● **Exercise instructions**
Everything in the records should be repeated exactly.

● **Data**
Content starts

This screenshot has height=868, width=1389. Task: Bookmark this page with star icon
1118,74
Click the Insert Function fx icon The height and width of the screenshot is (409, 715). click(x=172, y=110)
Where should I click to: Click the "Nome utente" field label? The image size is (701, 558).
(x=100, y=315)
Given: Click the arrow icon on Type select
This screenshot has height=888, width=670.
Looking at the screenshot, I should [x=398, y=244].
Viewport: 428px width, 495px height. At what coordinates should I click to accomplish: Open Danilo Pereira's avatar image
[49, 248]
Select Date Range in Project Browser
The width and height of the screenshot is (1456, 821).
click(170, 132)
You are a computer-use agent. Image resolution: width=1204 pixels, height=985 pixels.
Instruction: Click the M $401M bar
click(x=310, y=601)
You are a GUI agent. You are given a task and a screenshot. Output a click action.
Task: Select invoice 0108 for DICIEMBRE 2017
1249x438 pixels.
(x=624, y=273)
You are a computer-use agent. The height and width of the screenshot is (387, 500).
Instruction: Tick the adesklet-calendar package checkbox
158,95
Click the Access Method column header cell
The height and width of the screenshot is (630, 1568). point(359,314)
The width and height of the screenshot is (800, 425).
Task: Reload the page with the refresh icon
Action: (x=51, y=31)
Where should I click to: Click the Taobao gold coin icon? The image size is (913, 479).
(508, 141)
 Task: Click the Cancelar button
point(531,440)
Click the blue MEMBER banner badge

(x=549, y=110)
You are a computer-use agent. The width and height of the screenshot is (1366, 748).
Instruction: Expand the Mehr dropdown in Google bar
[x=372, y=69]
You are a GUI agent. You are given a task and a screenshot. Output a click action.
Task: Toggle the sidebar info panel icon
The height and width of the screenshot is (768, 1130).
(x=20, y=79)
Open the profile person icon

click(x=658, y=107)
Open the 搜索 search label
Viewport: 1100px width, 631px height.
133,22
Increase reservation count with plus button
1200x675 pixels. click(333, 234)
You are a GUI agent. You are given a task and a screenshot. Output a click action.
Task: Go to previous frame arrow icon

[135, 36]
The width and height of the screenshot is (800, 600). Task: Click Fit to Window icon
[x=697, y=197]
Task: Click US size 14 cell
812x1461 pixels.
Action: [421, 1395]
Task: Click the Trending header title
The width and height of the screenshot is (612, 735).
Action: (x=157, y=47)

Content ends

● **Your solution**
This screenshot has height=868, width=1389. Task: Bookmark this page with star icon
1118,74
Click the Insert Function fx icon The height and width of the screenshot is (409, 715). click(x=172, y=110)
Where should I click to: Click the "Nome utente" field label? The image size is (701, 558).
(x=100, y=315)
Given: Click the arrow icon on Type select
This screenshot has height=888, width=670.
Looking at the screenshot, I should [x=398, y=244].
Viewport: 428px width, 495px height. At what coordinates should I click to accomplish: Open Danilo Pereira's avatar image
[49, 248]
Select Date Range in Project Browser
The width and height of the screenshot is (1456, 821).
click(170, 132)
You are a computer-use agent. Image resolution: width=1204 pixels, height=985 pixels.
Instruction: Click the M $401M bar
click(x=310, y=601)
You are a GUI agent. You are given a task and a screenshot. Output a click action.
Task: Select invoice 0108 for DICIEMBRE 2017
1249x438 pixels.
(x=624, y=273)
You are a computer-use agent. The height and width of the screenshot is (387, 500).
Instruction: Tick the adesklet-calendar package checkbox
158,95
Click the Access Method column header cell
The height and width of the screenshot is (630, 1568). point(359,314)
The width and height of the screenshot is (800, 425).
Task: Reload the page with the refresh icon
Action: (x=51, y=31)
Where should I click to: Click the Taobao gold coin icon? The image size is (913, 479).
(508, 141)
 Task: Click the Cancelar button
point(531,440)
Click the blue MEMBER banner badge

(x=549, y=110)
You are a computer-use agent. The width and height of the screenshot is (1366, 748).
Instruction: Expand the Mehr dropdown in Google bar
[x=372, y=69]
You are a GUI agent. You are given a task and a screenshot. Output a click action.
Task: Toggle the sidebar info panel icon
The height and width of the screenshot is (768, 1130).
(x=20, y=79)
Open the profile person icon

click(x=658, y=107)
Open the 搜索 search label
Viewport: 1100px width, 631px height.
133,22
Increase reservation count with plus button
1200x675 pixels. click(333, 234)
You are a GUI agent. You are given a task and a screenshot. Output a click action.
Task: Go to previous frame arrow icon

[135, 36]
The width and height of the screenshot is (800, 600). Task: Click Fit to Window icon
[x=697, y=197]
Task: Click US size 14 cell
812x1461 pixels.
Action: [421, 1395]
Task: Click the Trending header title
The width and height of the screenshot is (612, 735).
Action: (x=157, y=47)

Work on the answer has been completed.